Ia mengatakan produk obat sirop produksi dua industri farmasi itu terbukti mengandung cemaran Etilon Glikol (EG) dan Dietilen Glikol (DEG) dari pelarut Propilen Glikol (PG), Polietilen Glikol, Sorbitol, atau Gliserin yang melebihi ambang batas aman.
Ambang batas aman bagi kandungan bahan baku pelarut EG/DEG maksimal 0,1 persen.
"Berdasarkan hasil pengujian terhadap bahan baku dan produk jadinya, cemaran EG dan DEG melebihi batas ambang aman," katanya.
Atas pelanggaran tersebut, BPOM telah melakukan penindakan lebih lanjut untuk menghentikan, menarik, dan memusnahkan produk obat sirup yang melebihi ambang batas.
"Penarikan mencakup seluruh gerai, dari mulai Pedagang Besar Farmasi (PBF), instalasi pemerintah, rumah sakit, puskesmas, klinik, apotek, toko obat, dan praktek mandiri tenaga kesehatan," katanya.

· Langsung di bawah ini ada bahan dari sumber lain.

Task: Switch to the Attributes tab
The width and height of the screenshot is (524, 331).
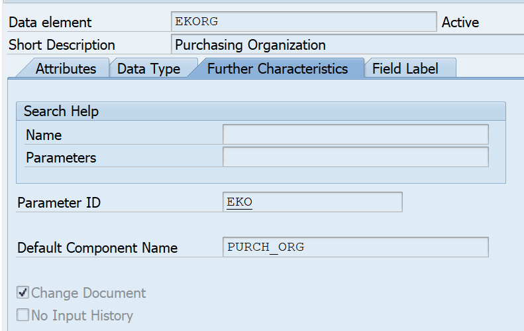Action: point(66,68)
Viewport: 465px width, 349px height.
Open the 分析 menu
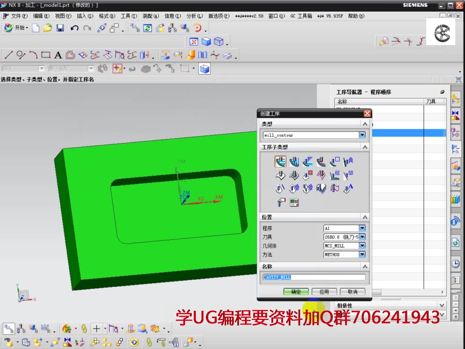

Produk obat sirop yang ditarik dari pasaran di antaranya Citomol produksi PT Ciubrus Farma, Citoprim produksi PT Ciubrus Farma, Samcodril produksi PT Samco Farma, dan Samconal produksi PT Samco Farma.
"Terhadap produk sirup obat lain dari PT Ciubrus Farma dan PT Samco Farma yang menggunakan pelarut propilen glikol, polietilen glikol, sorbitol, atau gliserin dilakukan penghentian produksi dan distribusi sampai ada hasil pemeriksaan lebih lanjut," katanya.
Baca juga:
Sebelumnya, BPOM telah mencabut Sertifikat Cara Pembuatan Obat yang Baik (CPOB) dan izin edar dari tiga perusahaan farmasi swasta di Indonesia sebab terbukti menggunakan bahan baku senyawa kimia melebihi ambang batas aman.
Ketiga perusahaan yang menerima sanksi administrasi itu di antaranya PT Yarindo Farmatama, PT Universal Pharmaceutical Industries dan PT Afi Farma.
Ketiga perusahaan farmasi itu terkait dengan temuan obat sirop yang menggunakan bahan baku pelarut PG dan produk jadi mengandung EG yang melebihi ambang batas aman.